Note: This article is a work in progress. Please use the page comments or an appropriate moodle.org forum for any recommendations/suggestions for improvement.

Course search
Project state Community bonding period
Tracker issue CONTRIB-4335
Discussion Writing Moodle's Course Search plugin

Course Search plugin Progress

Assignee Shashikant Vaishnav

GSOC '13

Contents

Introduction

Object of this google summer of code project is to Implement Advanced Course Search that is flexible, case-insensitive, fast and can sort results by relevance. Most importantly it should work consistently on different Database engines and different content languages. The deliverable includes a functional advance search plugin for Moodle that can be installed and configured to substitute basic core search. The project will be implemented integrating 3rd party search engine API with Moodle course schema.

Problem Description

Non latin support with search queries: Database engines don't recognize word boundaries in non-english languages and can't do case-insensitive search.


Indexing: We don't want to reinvent the wheel as there are many awesome open source enterprise level search indexers available that can make our course search fast and efficient.

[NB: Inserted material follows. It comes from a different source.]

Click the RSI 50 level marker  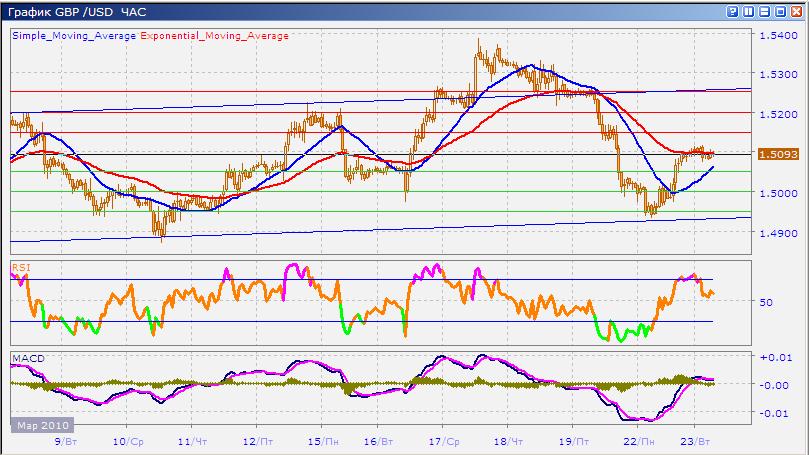[767, 301]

Sorting by relevance: We need to sort results according to relevance for example if a query result matches course name then it's more relevant then its other matches with summary of course. Implementing spelling correction (Did you mean?) feature. Also fuzzy search (alternate form of words) needs to be implemented.

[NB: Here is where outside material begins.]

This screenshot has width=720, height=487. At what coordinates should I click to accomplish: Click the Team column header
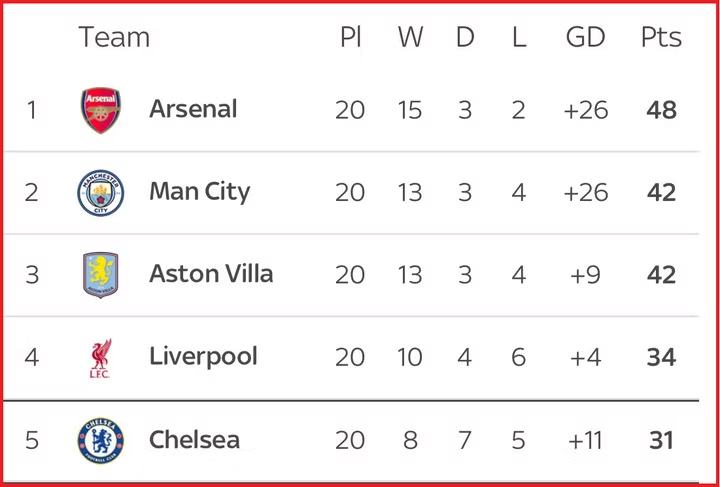(114, 38)
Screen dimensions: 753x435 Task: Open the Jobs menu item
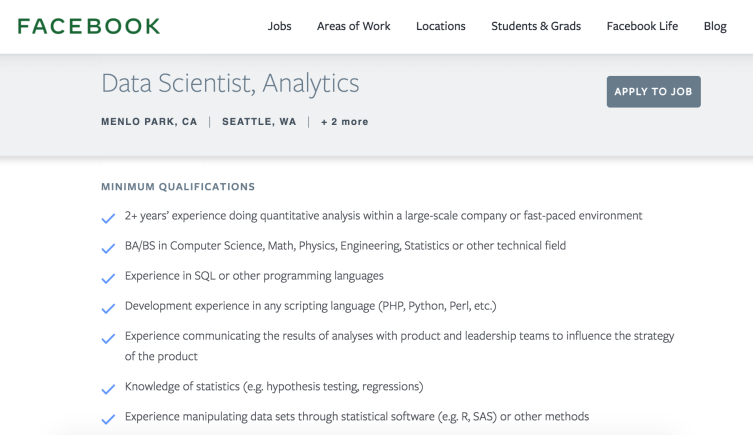click(x=280, y=26)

Work consistently on different database engines and different content language: Course search should be implemented in a way that it can deal with as many databases possible. and it should be able to deal with different content language.



Features

  • works consistently on different DB engines and different content languages( Non latin languages support)


  • Search results with relevance( Score )


  • Case insensitive search capability


  • Searchable Document Formats


 * Hyper Text Markup Language
 * XML and derived formats
 * Microsoft Office document formats
 * Open Document Format
 * Portable Document Format 
 * Rich Text Format
 * Compression and packaging formats [See Rebuilding Solr Cell]
 * Text formats


  • Autocomplete ( autosuggest with non-latin languages too )


  • Very fast than existing course search implementation.


  • Spell Checking capability ( Did you mean ?)


  • Keyword Matching (Searching within specific field)


   Example :- "summary:Getting started with python" searches for the "Getting started with python" in summary field of courses.


  • Proximity Search
   Example :- "moodle perth"~4 Search for "moodle perth" within 4 words from each other.


  • Wildcard Search


  • Fuzzy search support ( Alternate form of words )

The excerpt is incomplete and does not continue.